**Provided records**
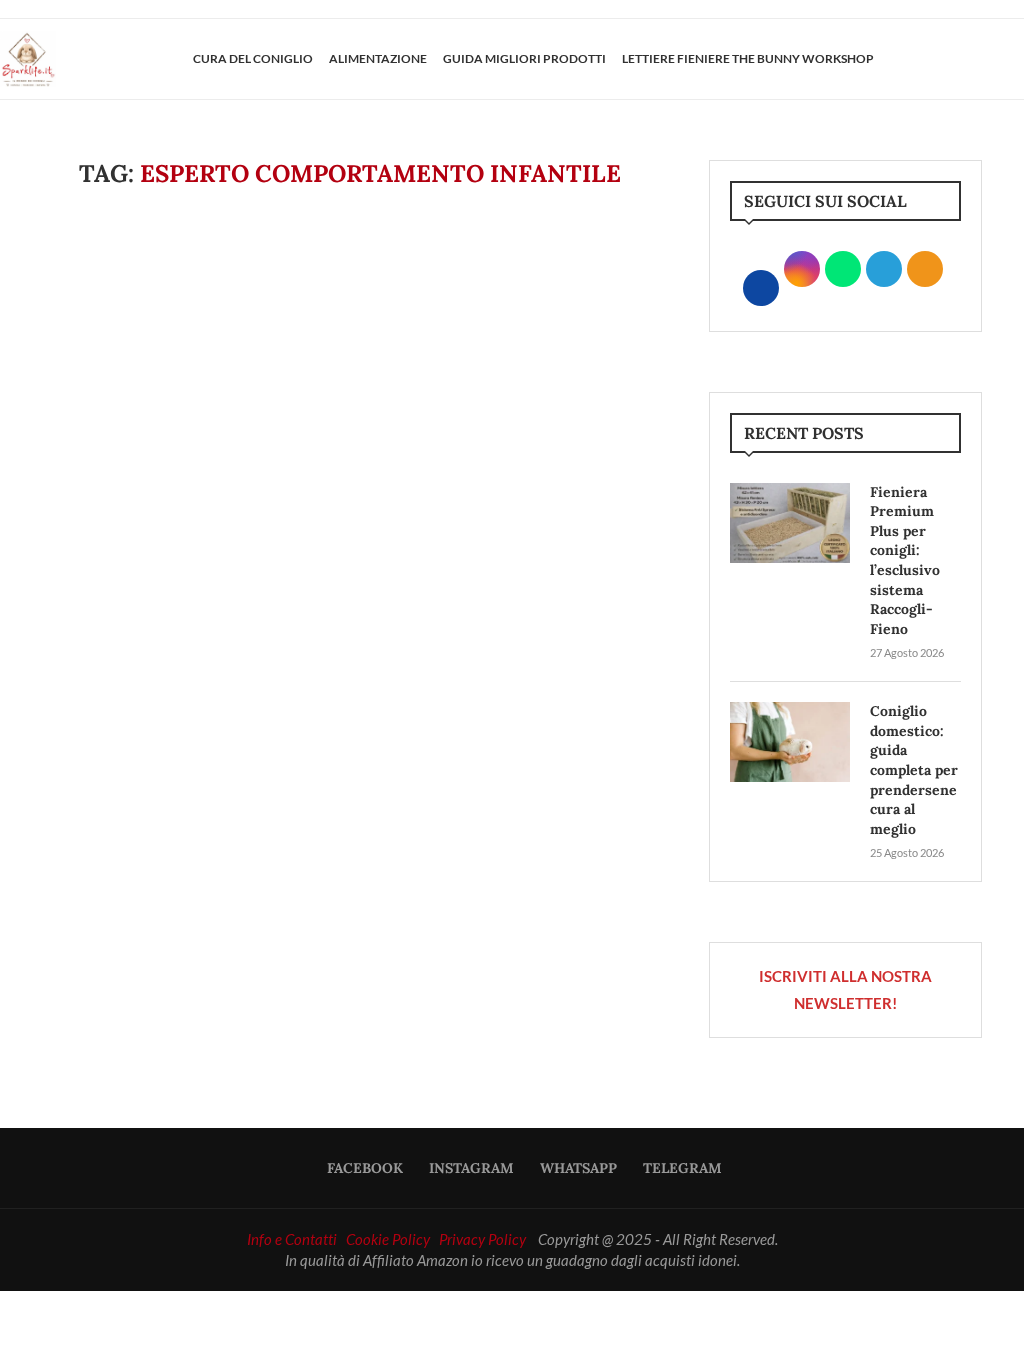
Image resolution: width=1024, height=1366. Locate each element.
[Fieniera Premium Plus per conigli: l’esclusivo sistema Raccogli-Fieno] (790, 523)
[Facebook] (941, 59)
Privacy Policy (482, 1239)
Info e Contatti (292, 1239)
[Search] (1014, 59)
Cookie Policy (388, 1239)
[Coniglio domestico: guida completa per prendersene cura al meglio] (790, 742)
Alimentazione (378, 58)
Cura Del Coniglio (253, 58)
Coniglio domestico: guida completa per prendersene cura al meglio (914, 770)
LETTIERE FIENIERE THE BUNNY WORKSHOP (748, 58)
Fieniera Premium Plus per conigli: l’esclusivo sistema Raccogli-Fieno (905, 560)
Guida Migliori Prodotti (524, 58)
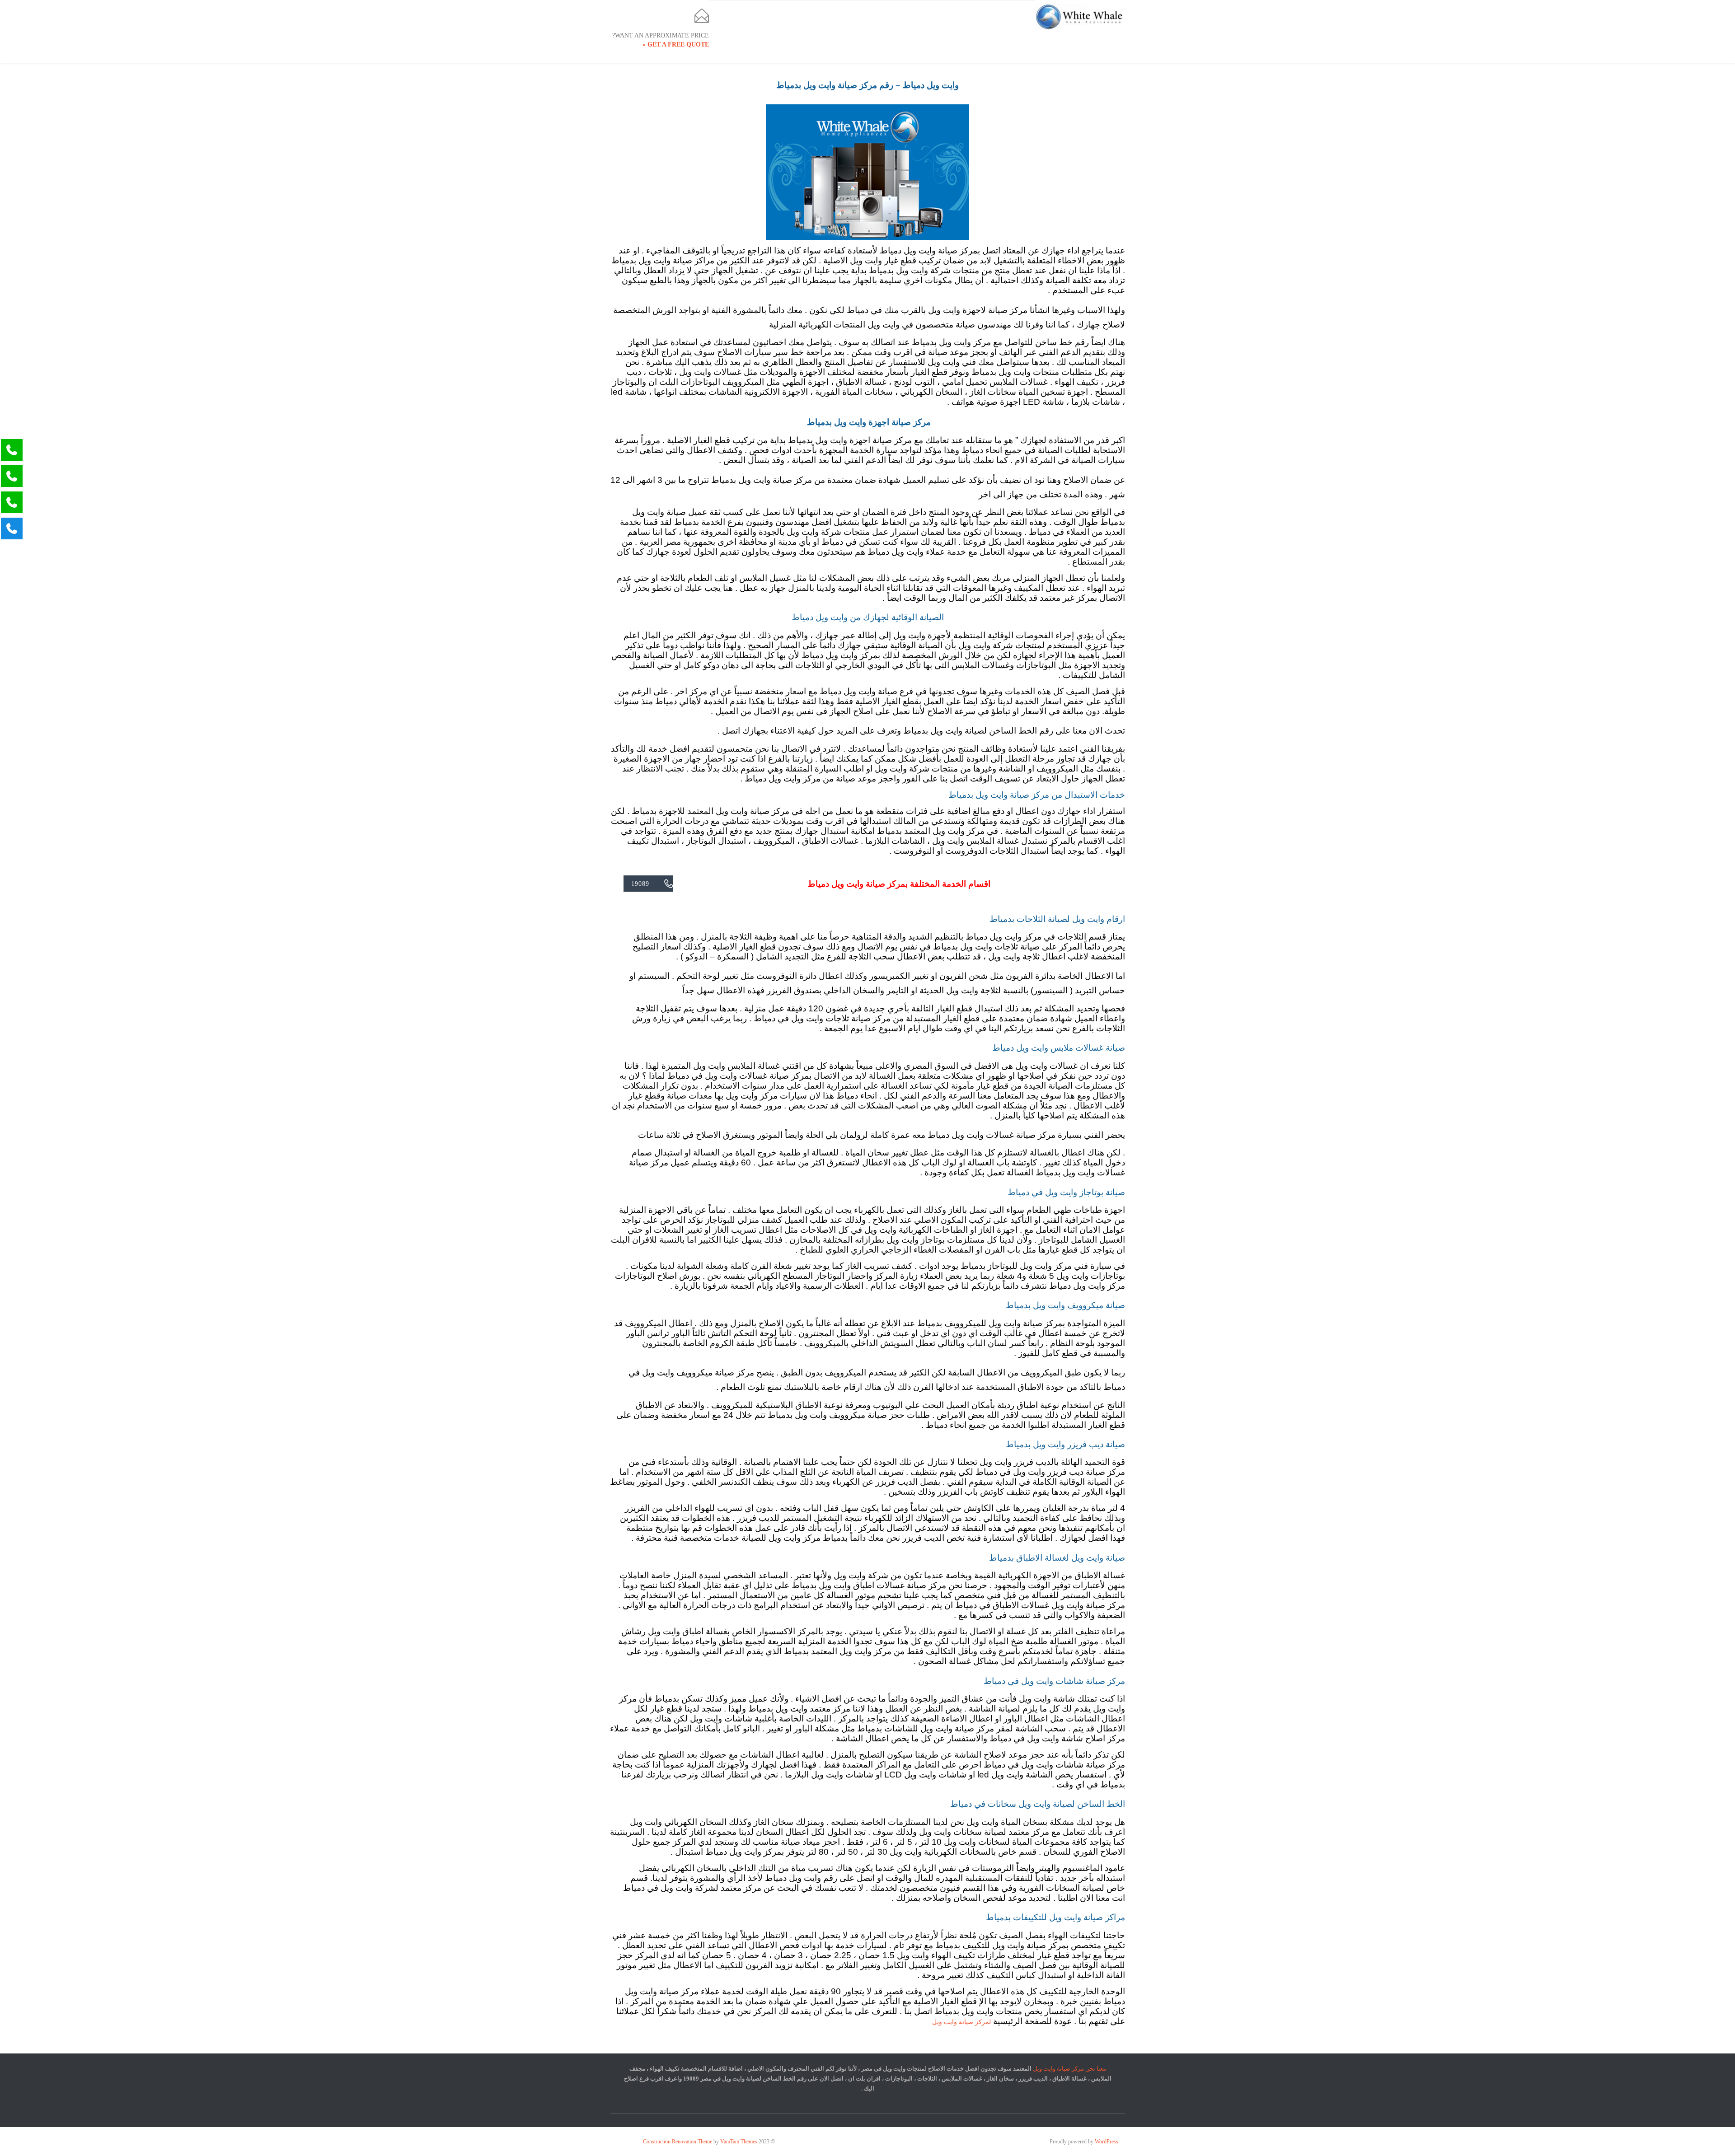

**Task directions**
Repeat the lines of the records verbatim, starting at the line containing "[Coniglio domestico: guida" and stopping after the final line. Images stay out.

**Your response**
[Coniglio domestico: guida completa per prendersene cura al meglio] (790, 742)
Alimentazione (378, 58)
Cura Del Coniglio (253, 58)
Coniglio domestico: guida completa per prendersene cura al meglio (914, 770)
LETTIERE FIENIERE THE BUNNY WORKSHOP (748, 58)
Fieniera Premium Plus per conigli: l’esclusivo sistema Raccogli-Fieno (905, 560)
Guida Migliori Prodotti (524, 58)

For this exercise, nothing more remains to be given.